Computational aspects of $S$-differentiability of functions of several variables

The study of various processes leads to the need to clarify (expand) the boundaries of the applicability of computational structures and modeling tools. The purpose of this article is to develop the Taylor expansion for functions of several variables based on the concept of $S$-differentiability.
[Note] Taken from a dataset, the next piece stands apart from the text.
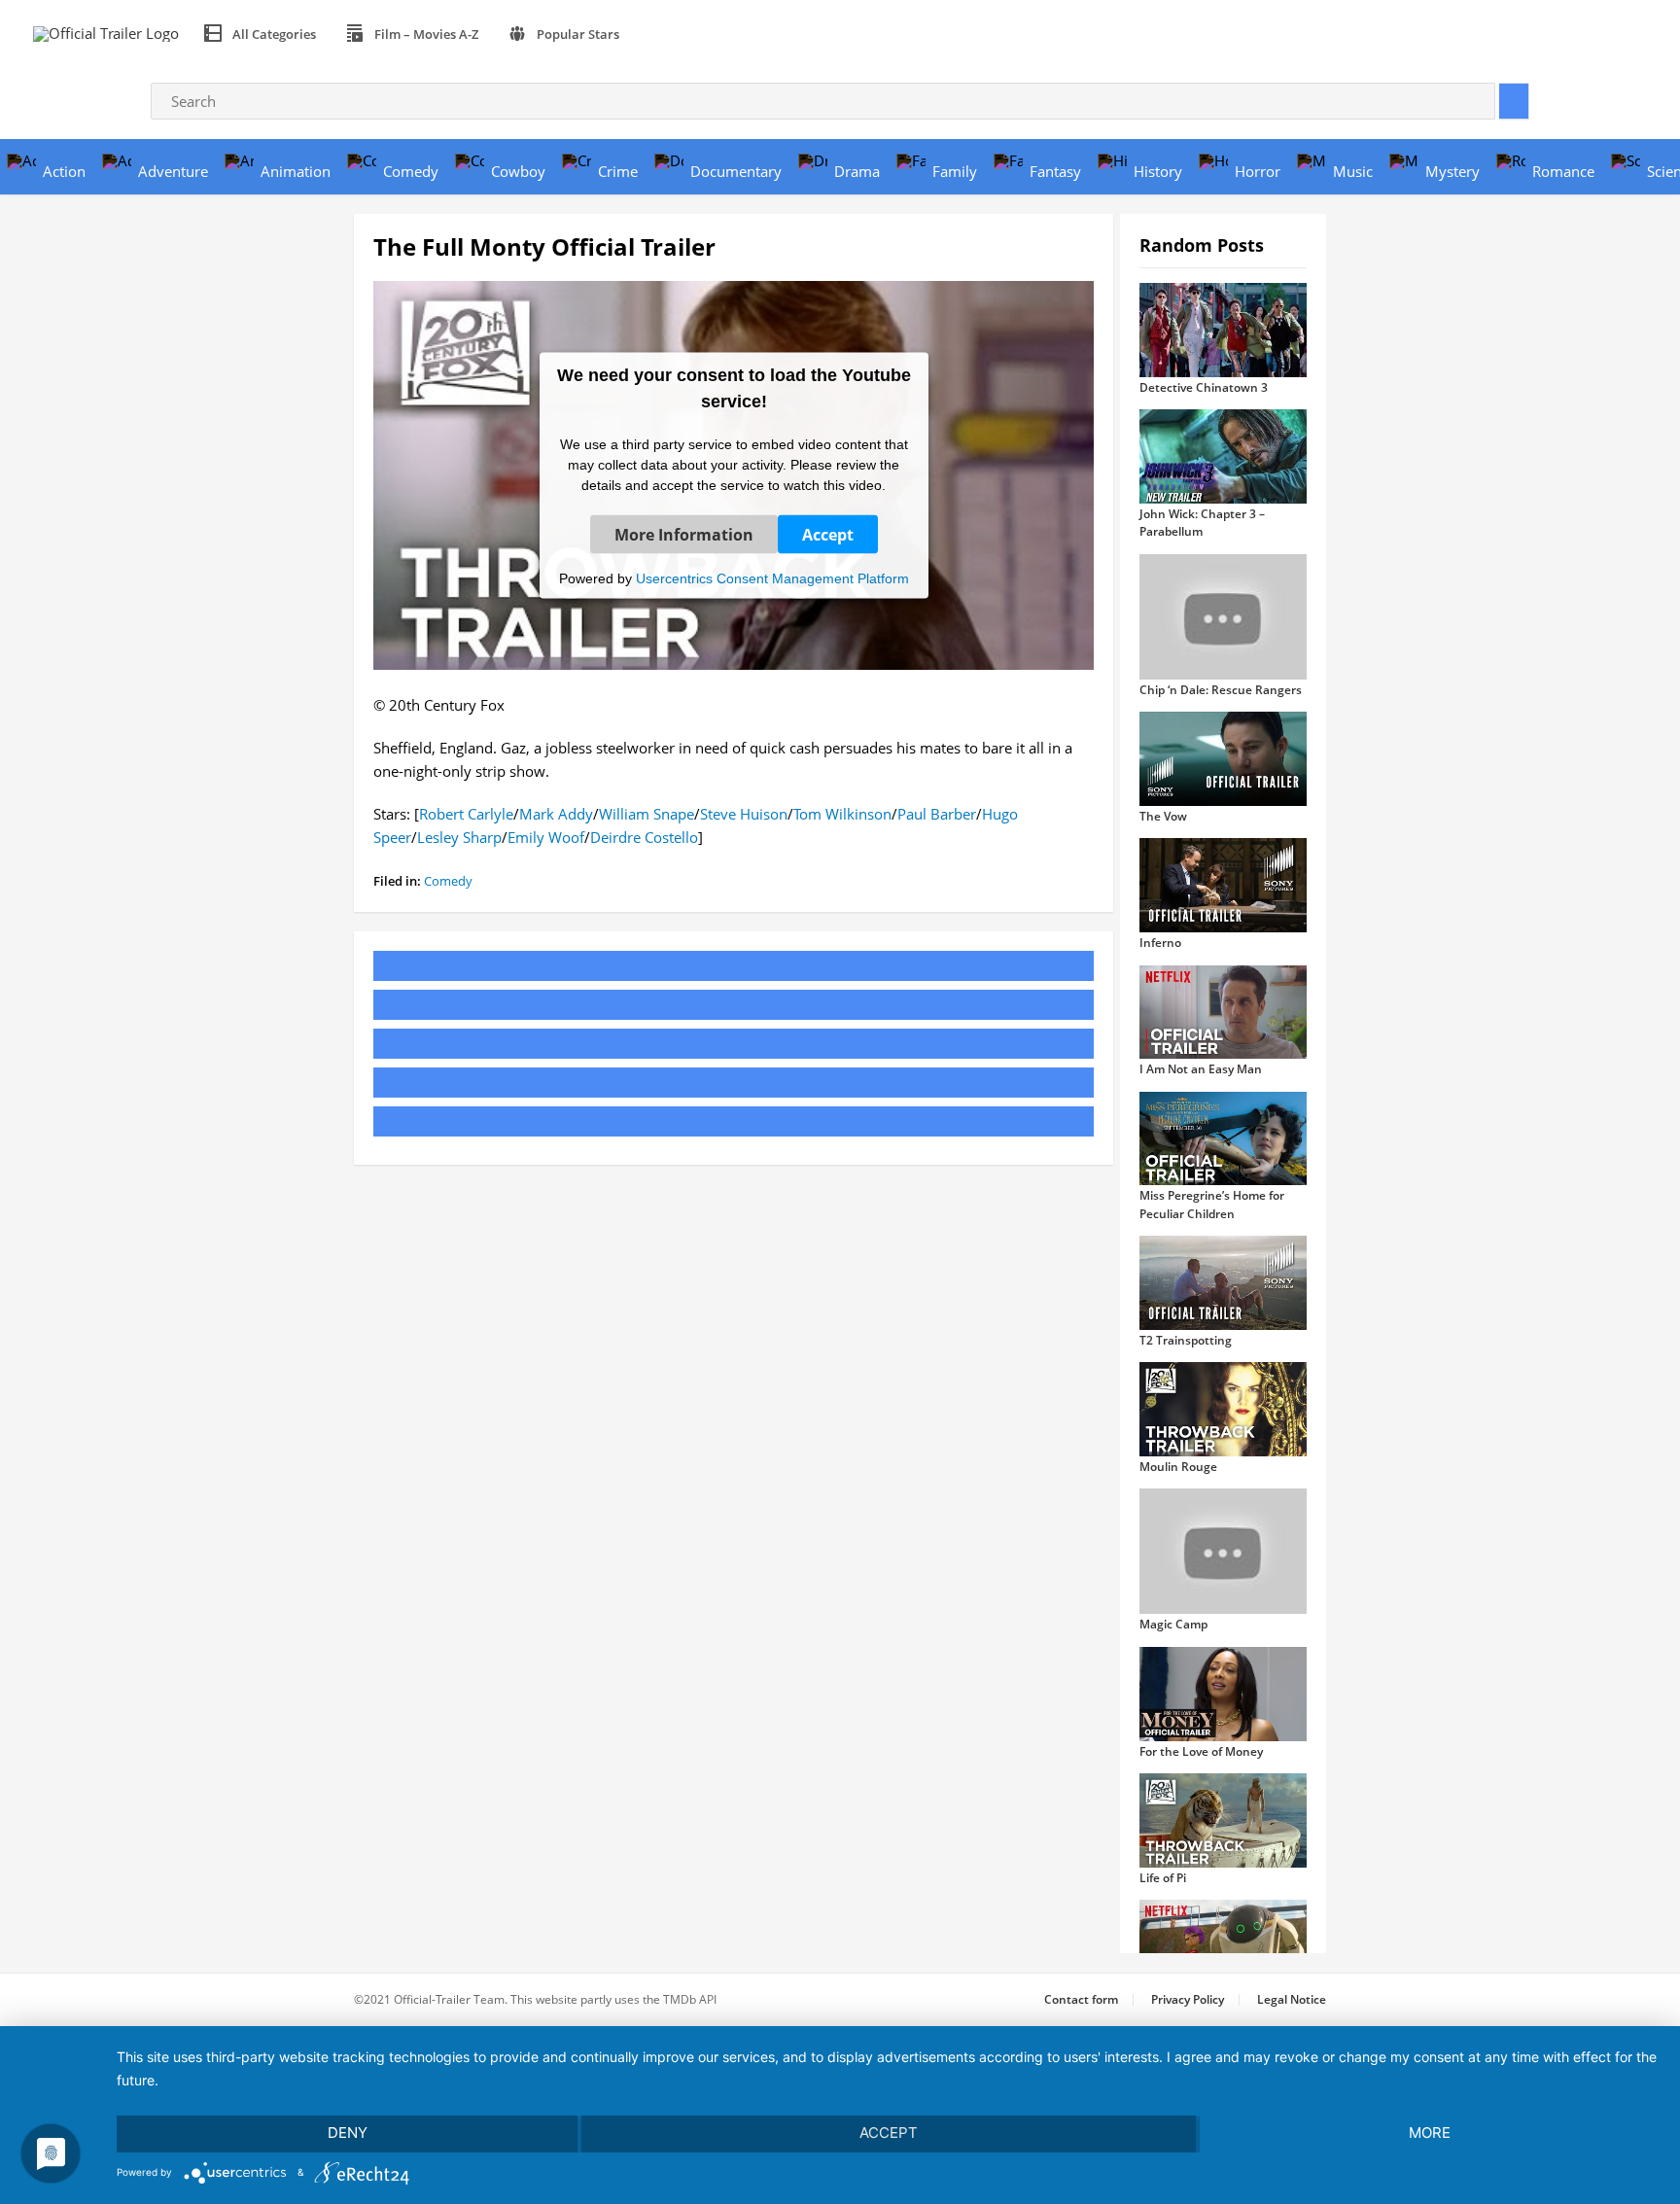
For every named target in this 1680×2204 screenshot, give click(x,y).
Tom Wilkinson (842, 813)
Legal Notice (1291, 1999)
A function $f$ from $L_1[Q_0]$, where $Q_0$ is an $m$-dimensional cube, is called $S$-differentiable at an interior point $x_0$ of this cube, if there exists an algebraic if there exists an analgebraic polynomial $P(x)$ of degree not greater than first for which it is uniform over all vectors $v$ of the unit sphere ${\mathbb R}^m$ the integral of $t$ within $0$ and $h$ from the expression $f(x_0 + t \cdot v)-P(t \cdot v)$ is $o(h^2)$ for $h \to 0{+}$. It is shown that with this definition, differentiation of a composite function with a linear interior component is valid, and the vector-gradient principle holds. The following result is proved. Let the function $f$ have continuous partial derivatives up to order $n$ inclusive in some neighborhood of the interior point $x_0 \in Q_0$ that are $S$-differentiable at the point $x_0$, then the Taylor expansion the function $f$ with accuracy $o\big(\Vert x - x_0\Vert^{n + 1}\big)$ holds in this neighborhood.